В тот день было как раз восьмое октября — башмачнице надлежало выехать до полудня. Гур уже целую неделю следил за ее животом; ужас его возрастал с часу на час. Этот живот никак не дотянет до восьмого числа… Башмачница умоляла домовладельца оставить ее еще на несколько дней, чтобы родить здесь, но получила негодующий отказ. У нее почти не прекращались боли, в последнюю ночь ей казалось, что она вот-вот начнет рожать, в полном одиночестве. Затем, около девяти часов, она стала готовиться к переезду, ей помогал мальчишка, который привез свою тележку во двор; она опиралась на мебель, присаживалась на ступеньки, когда слишком сильная схватка сгибала ее пополам.
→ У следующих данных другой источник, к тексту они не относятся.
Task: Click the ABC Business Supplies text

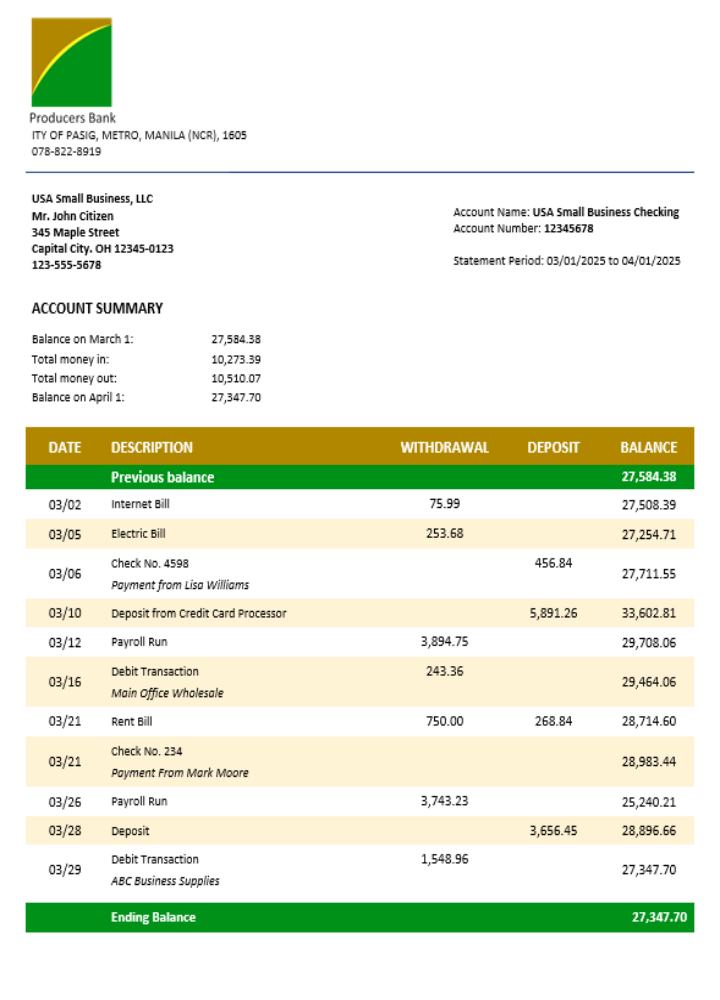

Тем не менее Гуру не удалось обнаружить ничего. Никаких мужчин! Над ним просто посмеялись. Все утро, пока он бродил по дому, выражение холодной ярости не сходило с его лица. Встретив привратника, Октав содрогнулся при мысли о том, что и Гур, должно быть, осведомлен об их связи. Возможно, тот в самом деле знал о ней, но это не помешало ему вежливо поклониться Октаву. Мы занимаемся своими делами, а в чужие носа не суем, говорил он обычно. Он даже снял утром ермолку перед проскользнувшей мимо него таинственной дамой, которая вышла от важного лица с четвертого этажа, оставив после себя лишь неуловимый аромат вербены; привратник также поклонился Трюбло, поклонился госпоже Кампардон номер два, поклонился Валери. То были все хозяева, господа, тут его ничто не касалось — ни молодые люди, выходившие из людских, ни дамы, которые разгуливали по лестнице в одних пеньюарах, наводивших на размышления. Но в то, что его касалось, он обязан был вмешиваться, и он все время следил за жалким скарбом башмачницы, как будто мужчина, так тщательно разыскиваемый, собирался улизнуть в ящике стола.


Накипь

Без четверти двенадцать башмачница вышла во двор; бледная, точно восковая, как всегда печальная, в мрачном одиночестве. Она едва передвигала ноги. Гур дрожал от волнения, пока она не очутилась на улице. В тот момент, когда башмачница передавала ему ключ, на пороге вестибюля появился Дюверье, настолько разгоряченный бурно проведенной ночью, что на его лбу, покрытом красными пятнами, проступила кровь. Когда живот этой несчастной проплыл мимо него, Дюверье принял надменный вид, подчеркивая всю строгость своей безупречной нравственности. Женщина покорно и пристыженно опустила голову и поплелась вслед за тележкой; она ушла той же горестной походкой, какой пришла в тот день, когда ее поглотили черные драпировки похоронного бюро.